» SUPPLIED TEXT:
A lifetime of memories of another era, of love & dancing, of passion, of life and of death crowd Iris' mind, and confusing them with old age or loneliness she is consumed by worry that they will slip from her grasp like a cup and shatter, lost for ever. Ruby, her eighteen year old granddaughter, battling her own demons, some of which are expanded on more fully than others, arrives in Cairo barely knowing Iris, but eventually the joining of grandmother and granddaughter allows them both to heal and in telling Ruby her stories, and facing her daughter, Lesley, Iris is able to finally be at peace.
Iris & Ruby is narrated by Iris yet moves easily into the third person when describing events through Ruby's eyes. Memories of Iris in Cairo during the war are intertwined with episodes of Ruby's exploration of Cairo some 60 years later. It is an intriguing book and at times reminded me in part of The English Patient, partially through context (Cairo, the desert) and partially through the desire to ensure that memories have been told, voiced, images becoming real in being given a voice, before the end.
Iris' wartime Cairo seems at once glamorous and carefree yet tinged, as life in wartime surely was, with that steely determination to live life as if it was for the last time. It seemed an endless round of parties, cocktails, silk dresses and dances with army boys, but these descriptions conceal their harder, less glamorous reflection of the reality of a young women in love with a soldier, waiting anxiously for his return, filling her days with work and friends and airmail letters. Although reading the synopsis of the book tells the reader that Iris' one true love is never to return from the desert, I still found myself willing him to return. Even though I knew from the beginning that they would never reach their wedding day, I still cried when they didn't.
I don't think Iris ever did 'get over' losing Xan. I don't think, in actual fact, that you do 'get over' losing your true love. I think time and distance helps one deal with living. I don't know, thankfully, but that is my belief. I found it telling that Iris returned to Cairo, to a house where she had known Xan, as soon as she was able to escape her daughter who could never be the son she had lost. In contrast, the death of Ruby's boyfriend Jas was the catalyst for her departure to Cairo but her grief for Jas was not in the same league. Rather I think the incident Ruby touches on when she says "I don't want you to touch me ever again" to a family member is the more serious issue, as is the fleeting glimpse we are given in to her thoughts when she is at a nightclub with Ash: "She was used to trading elements of herself as a powerful currency, the dollar standard, with everyone from boys she met in clubs to Will (the family member). She had been doing it since she was fifteen. Only Jas had been different". Perhaps Lesley's grief in relation to her mother (Iris) - someone doesn't have to die for there to be grief, I don't think - especially since the issue was unresolved, had affected Ruby to the extent that she had begun to believe that she had to give something to be loved and wanted, that it wasn't an automatic right, and that giving her body was the only thing she had.
Iris' relationship with Xan was easy. Not in the sense of not knowing where he was, terrified that he would never return, but in that they both seemed to know, immediately, that they were each other's. "...That was how certain we both wanted and believed... 'I love you, Iris Black,' he said. 'Xan Molyneau, I love you too.'..." They had found each other and each was quite sure . In contrast, Ruby's relationship with Ash plays out in the same city but with none of the same surety. Even Ash's words are different "Perhaps I love you" he says. A product of a different era or an underlying emphasis that sometimes you know immediately, other times a relation creeps up on you?
Grief and relationships. Relationships between lovers, between mother & daughter, grand-mother & grand-daughter. Grief over death, of things that might have been, of people being someone that they are not. The hardest part of considering this book was the knowledge that next month I would be discussing it at a book group at which the author will be present. And that the book was deeply moving and is often concerned with the two things hardest to discuss honestly.

» WHAT TO PRODUCE: Repeat the passage of the book review from "Grief and relationships." up to and including "to discuss honestly.", word for word. The items come from a separate source unrelated to the book review.

» EXTRACTED MATERIAL:

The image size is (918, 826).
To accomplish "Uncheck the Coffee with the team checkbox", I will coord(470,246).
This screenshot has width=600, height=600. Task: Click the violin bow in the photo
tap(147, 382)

==

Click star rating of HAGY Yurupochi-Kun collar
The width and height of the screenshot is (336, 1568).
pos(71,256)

» WRITTEN SOLUTION:
Grief and relationships. Relationships between lovers, between mother & daughter, grand-mother & grand-daughter. Grief over death, of things that might have been, of people being someone that they are not. The hardest part of considering this book was the knowledge that next month I would be discussing it at a book group at which the author will be present. And that the book was deeply moving and is often concerned with the two things hardest to discuss honestly.